7. Enfin, le recourant, en possession de sa carte d'identité, est en mesure d'entreprendre toute démarche nécessaire auprès de la représentation de son pays d'origine en vue de l'obtention de documents de voyage lui permettant d'entrer en Somalie. L'exécution du renvoi ne se heurte donc pas à des obstacles insurmontables d'ordre technique et s'avère également possible (ATAF 2008/34 consid. 12).
8. Il s'ensuit que le recours, en tant qu'il conclut à l'octroi d'une admission provisoire doit être rejeté.

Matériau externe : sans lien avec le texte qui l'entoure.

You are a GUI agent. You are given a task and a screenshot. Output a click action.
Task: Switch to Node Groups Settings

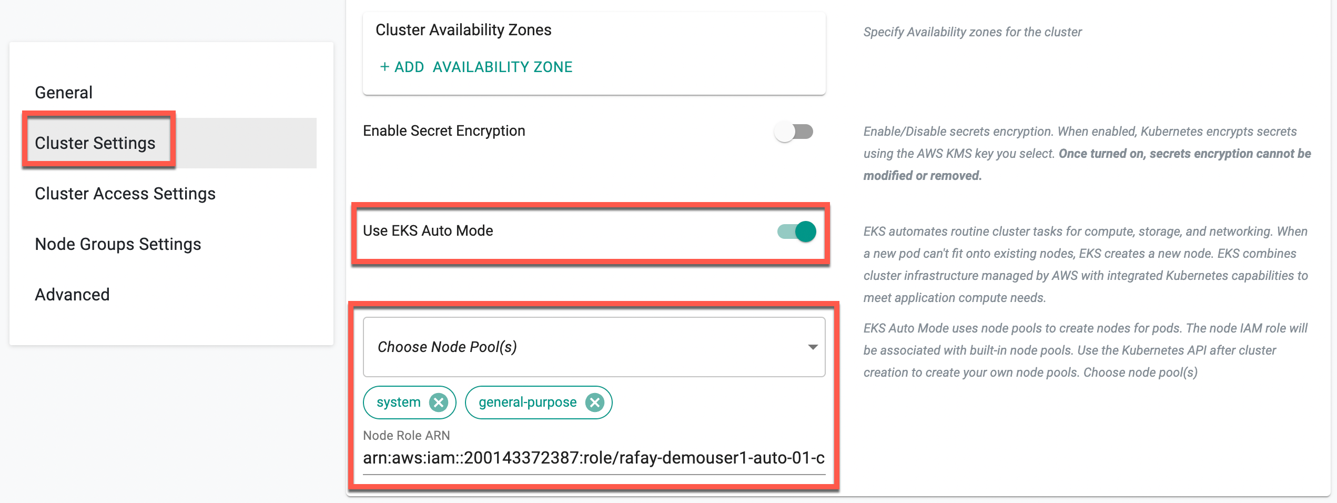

9. Le recourant a requis l'octroi de l'assistance judiciaire partielle. Cette demande doit être admise, l'intéressé étant indigent et son recours n'ayant pas été d'emblée vouée à l'échec (art. 65 al. 1 PA). Partant, il n'est pas perçu de frais. (dispositif : page suivante) Par ces motifs, le Tribunal administratif fédéral prononce :
1. Le recours est rejeté.
2. La demande d'assistance judiciaire partielle est admise.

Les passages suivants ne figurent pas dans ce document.